Because many (most?) ISPs have done such a poor job of
controlling SMTP
abuse outbound from their networks over the past decade that
it's now
a best practice to consider all mail from generic
hostnames/dynamic
IP space highly suspect -- at best.

Those ISPs have repeatedly proven over many years that they
aren't capable
of detecting and squelching SMTP abuse sources on their own
networks; [1] this
leaves everyone else with a choice: either (a) put up with
it or (b) devise
measures to stuff a sock in it.  And (a) simply isn't
tenable for mail
servers receiving abuse in torrential quantities.

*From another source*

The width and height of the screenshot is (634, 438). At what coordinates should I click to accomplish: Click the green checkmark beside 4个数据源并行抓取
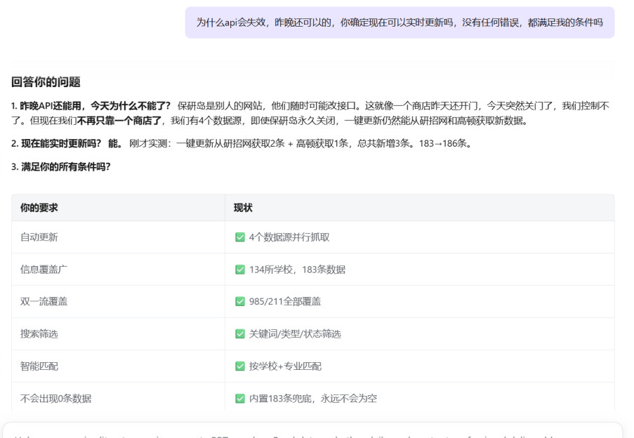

If any of those ISPs are unhappy with the choice of tactics
encompassed
by (b) then perhaps they should have anticipated that
unhappiness years
ago when they were first alerted to this problem.  Had they
taken even
rudimentary steps to solve it (instead of merely having
their spokesdroids
repeat the bare-faced lie that they "take the spam
problem seriously")
then perhaps it would not have been necessary for others to
devise
methods to deal with their failures.

If any network user is unhappy (and I can easily see why
they would be),
then he or she should take that up with their ISP, since
it's quite
likely that their own ISP has been a contributor to the
problem.

> Companies like DynDNS show there is user demand to
operate their own
> servers (including P2P servers, mail servers, web
servers, dns servers, 
> etc) on dynamic IP addresses without needing a special
"static" IP address 
> or different in-addr.arpa name.

That model is no longer viable, unfortunately.  I wish that
weren't the
case, but the combination of ISP and end-user negligence
along with mass
hijacking of end-user systems has rendered it so.

> They even set up RBLs of mail servers without
postmaster accounts. 
> Maybe we need a RBL of mail servers that don't accept
mail from generic 
> in-addr.arpa or dynamic IP addresses.

You are certainly free to set up a DNSBL or RHSBL using any
listing
criteria you wish, but please be aware that if you set up
one using
that particular criteria, anyone using it will likely be
refusing a LOT
of valid mail, including that of some very large
organizations, since
(as I said above) blocking such traffic has long since been
established
as a best practice.  There are multiple DNSBLs, RHSBLs, and
static
lists which enumerate such hosts; for example, consider the
Spamhaus PBL:

	http://www.sp
amhaus.org/pbl/index.lasso

which relies in part on input from the ISPs themselves, and
is one
of the zones included in the comprehensive "zen"
DNSBL zone published
by Spamhaus.

---Rsk

[1] I still adhere to the quaint/outdated/antique concept
that everyone
is responsible for making sure that their networks are not
an operational
hazard to everyone else's networks, and that they should
plan, budget,
staff, build, operate and train accordingly.